> _Section of a data file_:
---+---

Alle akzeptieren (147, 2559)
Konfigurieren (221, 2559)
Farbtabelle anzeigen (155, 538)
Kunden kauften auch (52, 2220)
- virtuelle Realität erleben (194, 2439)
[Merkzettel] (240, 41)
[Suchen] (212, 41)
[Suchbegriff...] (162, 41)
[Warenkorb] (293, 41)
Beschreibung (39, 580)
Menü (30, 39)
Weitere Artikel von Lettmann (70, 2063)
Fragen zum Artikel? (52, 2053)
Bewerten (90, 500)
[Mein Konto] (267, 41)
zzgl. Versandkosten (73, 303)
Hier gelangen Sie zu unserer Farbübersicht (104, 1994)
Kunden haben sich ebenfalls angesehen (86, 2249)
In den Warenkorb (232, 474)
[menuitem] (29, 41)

---+---

Update the items above by replacing "Warenkorb" with "Einkaufswagen" wherever it appears, and leave everything else unchanged.

Alle akzeptieren (147, 2559)
Konfigurieren (221, 2559)
Farbtabelle anzeigen (155, 538)
Kunden kauften auch (52, 2220)
- virtuelle Realität erleben (194, 2439)
[Merkzettel] (240, 41)
[Suchen] (212, 41)
[Suchbegriff...] (162, 41)
[Einkaufswagen] (293, 41)
Beschreibung (39, 580)
Menü (30, 39)
Weitere Artikel von Lettmann (70, 2063)
Fragen zum Artikel? (52, 2053)
Bewerten (90, 500)
[Mein Konto] (267, 41)
zzgl. Versandkosten (73, 303)
Hier gelangen Sie zu unserer Farbübersicht (104, 1994)
Kunden haben sich ebenfalls angesehen (86, 2249)
In den Einkaufswagen (232, 474)
[menuitem] (29, 41)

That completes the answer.